— Start of Document excerpt —
In operation of the machine a hydrostatic and/or hydrodynamic pressure field is built under the sliding shoes 14 of the pistons 13, which pressure field compensates for the force exerted by the pistons 13. Surfaces of the sliding shoes 14 and the wobble plate 15, which face toward one another, are separated from one another by a film of pressure fluid. Viscous friction between these surfaces increases with increase of a number of revolutions of the machine. Due to the provision of the recess 16 the viscous friction at a great number of revolutions is reduced. Hydromechanic efficiency of the machine is improved as a result of the reduction of friction between the sliding shoes 14 of the pistons 13 and the contact surface 15' of the wobble plate 15.

FIGS. 3 and 4 shows a radial piston pump in accordance with the present invention. A driving shaft 20 drives a rotor 21. Pistons 23 slide in radial holes 22 of the rotor 21 in sealing contact with surfaces of the holes 22. Sliding shoes 24 of the pistons 23 are supported on a displacement ring 25. The latter has a contact surface 25' in which a recess 26 is formed. The recess 26 has a small depth, and a width which is somewhat smaller than that of the sliding shoes 24. The recess 26 communicates with a low pressure zone or a suction zone of the machine. The recess 26 extends along an angular distance which is somewhat smaller than 180 of arc. In FIGS. 2 and 4, the low pressure zone is identified by reference letters ND and the high pressure zone is identified with reference letters HD. The contact surface 25' of the displacement ring 25 is annular, and the recess 26 is formed in this annular surface.
— End of Document excerpt —
— Start of Entries shown —
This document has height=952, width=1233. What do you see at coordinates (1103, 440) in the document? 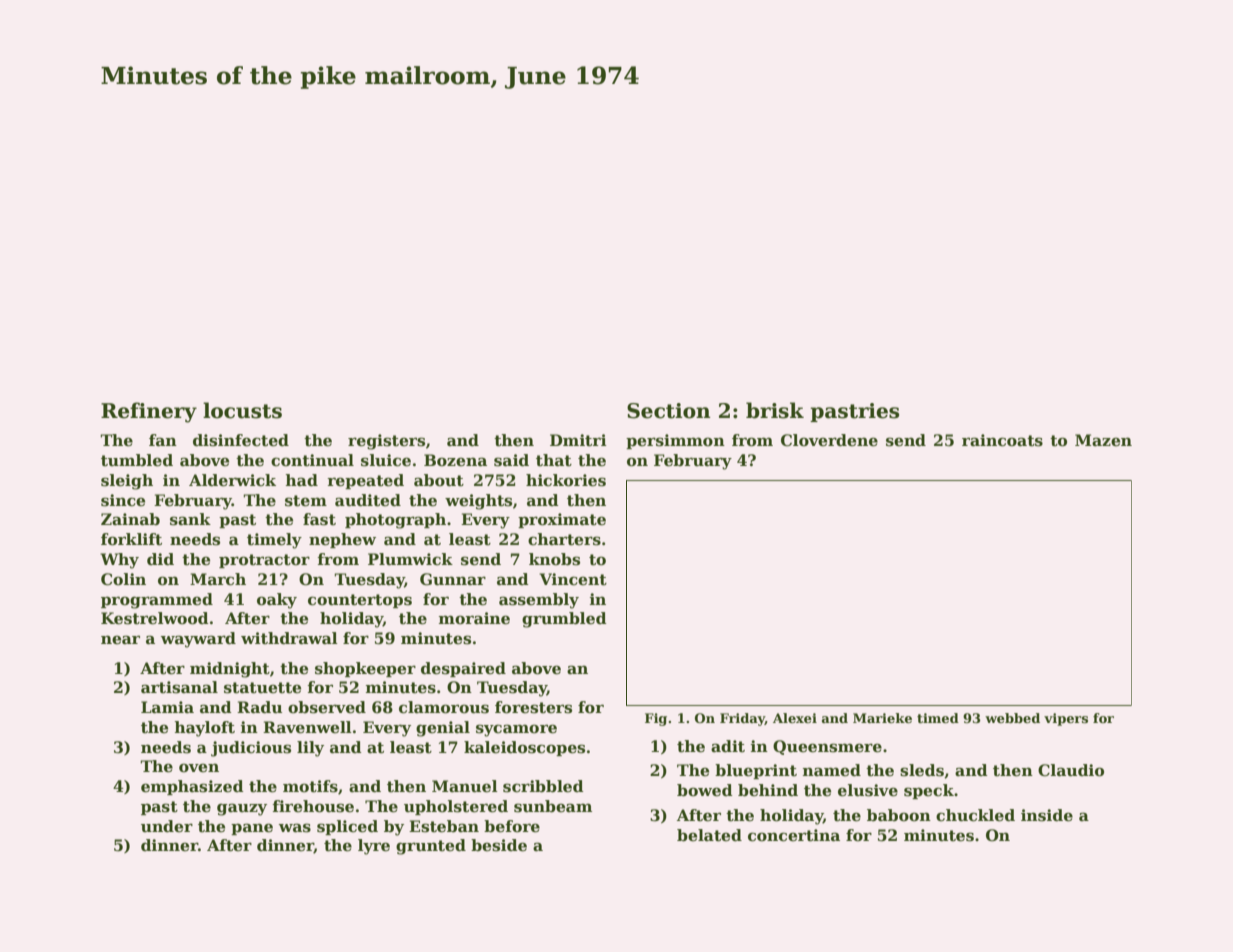
I see `Mazen` at bounding box center [1103, 440].
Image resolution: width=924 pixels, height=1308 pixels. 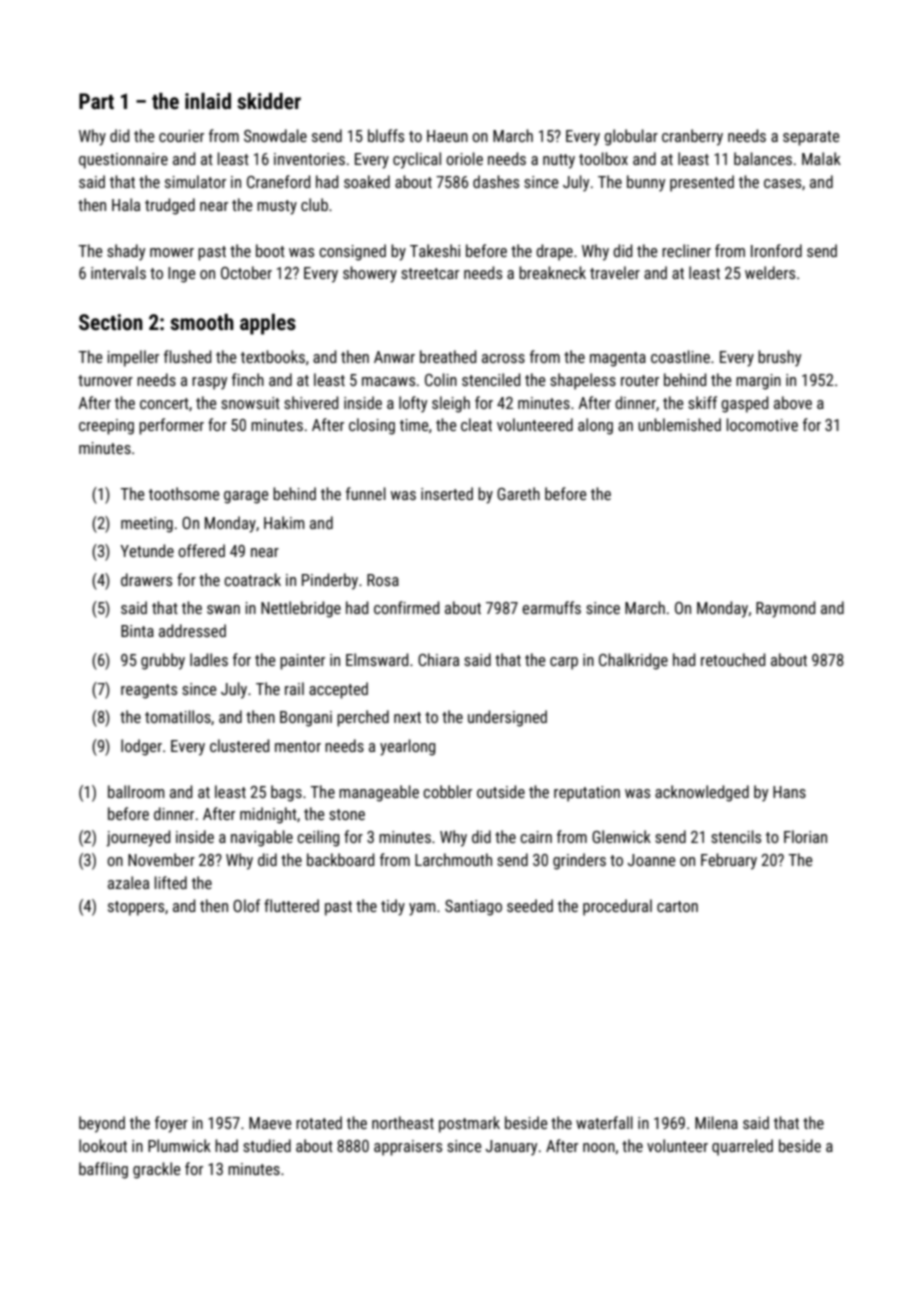 What do you see at coordinates (136, 908) in the document?
I see `stoppers` at bounding box center [136, 908].
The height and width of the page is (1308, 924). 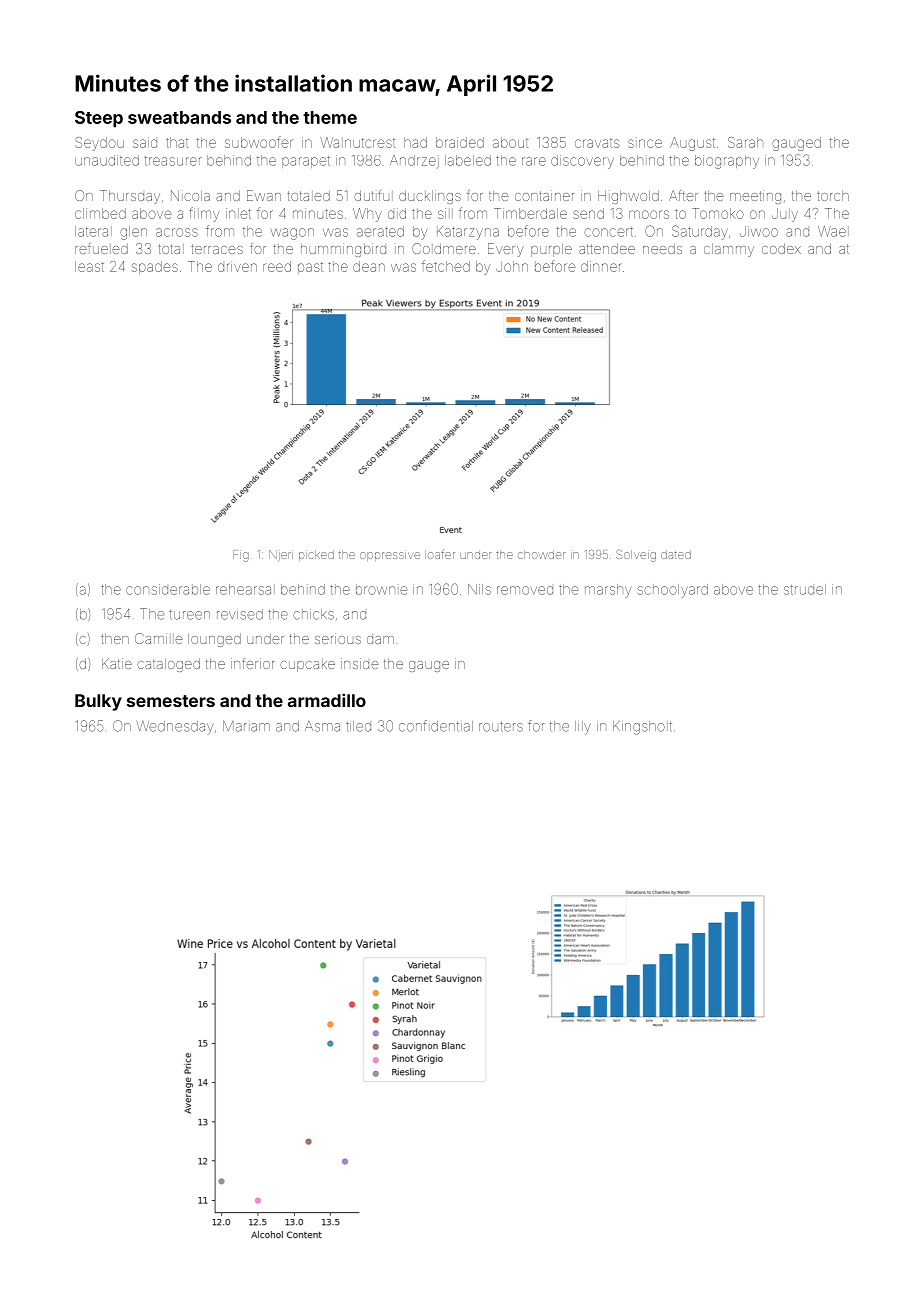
— End of Entries shown —
# Instructions:
(1) Please echo the patent excerpt between "In operation of" and "wobble plate 15.", inclusive.
(2) In the first paragraph of the patent excerpt, which parts are identified by a reference number? Give each with its number.
Rely solely on the patent excerpt when responding.

# Written responses:
(1)
In operation of the machine a hydrostatic and/or hydrodynamic pressure field is built under the sliding shoes 14 of the pistons 13, which pressure field compensates for the force exerted by the pistons 13. Surfaces of the sliding shoes 14 and the wobble plate 15, which face toward one another, are separated from one another by a film of pressure fluid. Viscous friction between these surfaces increases with increase of a number of revolutions of the machine. Due to the provision of the recess 16 the viscous friction at a great number of revolutions is reduced. Hydromechanic efficiency of the machine is improved as a result of the reduction of friction between the sliding shoes 14 of the pistons 13 and the contact surface 15' of the wobble plate 15.

(2)
- Pistons 13
- Sliding shoes 14
- Wobble plate 15
- Contact surface 15'
- Recess 16